I progetti presentati dovranno quindi prevedere soluzioni innovative che rispondano ai nuovi bisogni delle donne con pregresso carcinoma mammario, e finalizzati al miglioramento della loro vita sociale e lavorativa.

Il percorso dovrà articolarsi in 2 fasi:

  1. Realizzazione di attività e servizi di supporto innovativi e sperimentali finalizzati a rafforzarne l’autostima e la motivazione al reinserimento delle donne nella vita sociale e nel mondo del lavoro, nonché un percorso di azioni orientative.
  2. Azioni di politiche attive del lavoro finalizzate all’inserimento/reinserimento lavorativo (per donne disoccupate) o attività di sviluppo delle competenze e ad attività di empowerment (per donne occupate) o attività di sviluppo delle competenze e della progettazione professionale per lo sviluppo di carriera (career counseling per donne occupate).

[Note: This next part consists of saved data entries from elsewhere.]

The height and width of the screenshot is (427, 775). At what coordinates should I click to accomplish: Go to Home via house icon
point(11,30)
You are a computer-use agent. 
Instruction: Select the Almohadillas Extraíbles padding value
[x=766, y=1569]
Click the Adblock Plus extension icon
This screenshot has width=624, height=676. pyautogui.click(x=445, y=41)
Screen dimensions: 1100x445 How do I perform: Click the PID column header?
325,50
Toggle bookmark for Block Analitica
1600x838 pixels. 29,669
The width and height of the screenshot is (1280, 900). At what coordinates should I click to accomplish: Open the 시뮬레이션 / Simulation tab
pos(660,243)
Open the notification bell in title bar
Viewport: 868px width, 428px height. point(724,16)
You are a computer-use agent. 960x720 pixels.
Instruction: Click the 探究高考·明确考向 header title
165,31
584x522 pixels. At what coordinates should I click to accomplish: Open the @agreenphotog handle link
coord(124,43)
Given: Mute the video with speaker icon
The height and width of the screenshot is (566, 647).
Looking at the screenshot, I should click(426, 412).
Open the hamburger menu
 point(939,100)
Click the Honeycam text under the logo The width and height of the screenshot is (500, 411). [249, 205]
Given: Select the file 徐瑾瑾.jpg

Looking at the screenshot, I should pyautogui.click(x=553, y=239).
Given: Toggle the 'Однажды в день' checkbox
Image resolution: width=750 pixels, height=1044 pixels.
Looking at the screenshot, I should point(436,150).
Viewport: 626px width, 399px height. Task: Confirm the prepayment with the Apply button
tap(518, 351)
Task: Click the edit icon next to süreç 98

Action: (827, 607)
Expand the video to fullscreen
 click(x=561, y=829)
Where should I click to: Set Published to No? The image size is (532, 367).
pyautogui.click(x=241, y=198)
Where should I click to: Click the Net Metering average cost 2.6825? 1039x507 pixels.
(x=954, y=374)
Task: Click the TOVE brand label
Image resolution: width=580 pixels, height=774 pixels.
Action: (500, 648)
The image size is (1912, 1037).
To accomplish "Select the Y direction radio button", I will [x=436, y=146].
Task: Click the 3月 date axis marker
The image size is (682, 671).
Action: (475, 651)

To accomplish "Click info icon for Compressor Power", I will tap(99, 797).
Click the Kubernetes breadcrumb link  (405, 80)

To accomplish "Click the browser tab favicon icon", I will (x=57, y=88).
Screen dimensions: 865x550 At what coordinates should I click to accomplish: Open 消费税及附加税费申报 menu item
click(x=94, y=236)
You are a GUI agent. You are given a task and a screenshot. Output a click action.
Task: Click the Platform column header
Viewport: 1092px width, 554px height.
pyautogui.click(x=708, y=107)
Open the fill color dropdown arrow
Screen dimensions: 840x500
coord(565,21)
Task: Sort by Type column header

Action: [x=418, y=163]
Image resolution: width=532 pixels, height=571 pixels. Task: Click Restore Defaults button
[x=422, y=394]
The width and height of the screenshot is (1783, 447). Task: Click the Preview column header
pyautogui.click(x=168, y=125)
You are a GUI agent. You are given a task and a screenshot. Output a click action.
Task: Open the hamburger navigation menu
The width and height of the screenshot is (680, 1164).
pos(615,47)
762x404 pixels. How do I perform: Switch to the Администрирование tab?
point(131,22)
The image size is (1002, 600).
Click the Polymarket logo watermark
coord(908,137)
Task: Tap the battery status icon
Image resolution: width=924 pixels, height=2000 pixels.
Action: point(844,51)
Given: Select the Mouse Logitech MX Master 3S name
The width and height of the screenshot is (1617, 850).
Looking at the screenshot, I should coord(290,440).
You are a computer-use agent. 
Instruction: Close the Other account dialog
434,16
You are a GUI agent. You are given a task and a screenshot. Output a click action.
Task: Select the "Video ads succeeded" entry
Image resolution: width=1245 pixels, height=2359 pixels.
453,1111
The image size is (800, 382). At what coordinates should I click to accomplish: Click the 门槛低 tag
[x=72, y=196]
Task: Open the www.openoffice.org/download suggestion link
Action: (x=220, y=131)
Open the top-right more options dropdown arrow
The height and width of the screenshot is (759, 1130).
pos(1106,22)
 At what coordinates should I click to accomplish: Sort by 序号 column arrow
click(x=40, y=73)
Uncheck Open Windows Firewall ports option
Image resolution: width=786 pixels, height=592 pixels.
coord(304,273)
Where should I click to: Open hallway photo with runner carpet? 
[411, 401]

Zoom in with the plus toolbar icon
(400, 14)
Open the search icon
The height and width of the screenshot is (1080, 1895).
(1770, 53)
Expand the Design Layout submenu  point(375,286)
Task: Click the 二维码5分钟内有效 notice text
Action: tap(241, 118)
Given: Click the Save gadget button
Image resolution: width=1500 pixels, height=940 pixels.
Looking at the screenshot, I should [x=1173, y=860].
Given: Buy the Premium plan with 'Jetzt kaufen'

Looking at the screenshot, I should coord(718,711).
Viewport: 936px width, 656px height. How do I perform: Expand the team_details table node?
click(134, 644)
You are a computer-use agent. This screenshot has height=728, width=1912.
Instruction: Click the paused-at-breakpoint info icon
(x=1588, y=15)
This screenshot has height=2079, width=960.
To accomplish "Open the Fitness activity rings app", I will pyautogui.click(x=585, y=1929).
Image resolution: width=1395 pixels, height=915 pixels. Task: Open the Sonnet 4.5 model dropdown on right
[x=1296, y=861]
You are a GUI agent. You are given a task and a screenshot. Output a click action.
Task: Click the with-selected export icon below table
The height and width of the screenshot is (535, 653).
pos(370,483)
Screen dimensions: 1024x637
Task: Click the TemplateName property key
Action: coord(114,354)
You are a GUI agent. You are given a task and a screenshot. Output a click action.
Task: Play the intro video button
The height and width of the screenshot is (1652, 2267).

Le linee guida approvato definiscono la presentazione dei progetti sperimentali, con specifico riguardo ai soggetti istanti, ai soggetti destinatari, alla tipologia di contributo e ai criteri di selezione.
Possono presentare i progetti soggetti pubblici o privati aventi sede legale e/o operativa nella regione con consolidata e qualificata esperienza in attività e servizi, soprattutto in campo medico, nell’ambito di ricerche e progetti per il miglioramento della qualità di vita delle donne, in particolare: Università, Enti di ricerca, ASUR, Associazioni, Fondazioni.

I soggetti interessati costituiti in ATI o ATS devono prevedere almeno un’associazione no profit, con esperienza consolidata in progetti e azioni, preferibilmente in campo medico, a supporto delle donne, nonché soggetti autorizzati o accreditati per l’erogazione di politiche attive del lavoro e di assistenza al reinserimento lavorativo e sociale. In fase di presentazione del progetto vanno indicati i soggetti ospitanti (imprese private) che dichiarano la disponibilità ad ospitare le donne disoccupate in inserimenti lavorativi.

Le proposte dovranno consistere nella realizzazione di progetti integrati di informazione, formazione delle competenze, orientamento e counseling che tengano conto del contesto territoriale di riferimento con indicati i bisogni, il target di riferimento, le risorse e gli obiettivi da raggiungere. Inoltre dovranno contemplare il coinvolgimento di un CPI territoriale (o altro organismo equivalente)  in grado di offrire un servizio di orientamento informativo e/o consulenza orientativa finalizzati all’inserimento/reinserimento lavorativo o allo sviluppo delle competenze.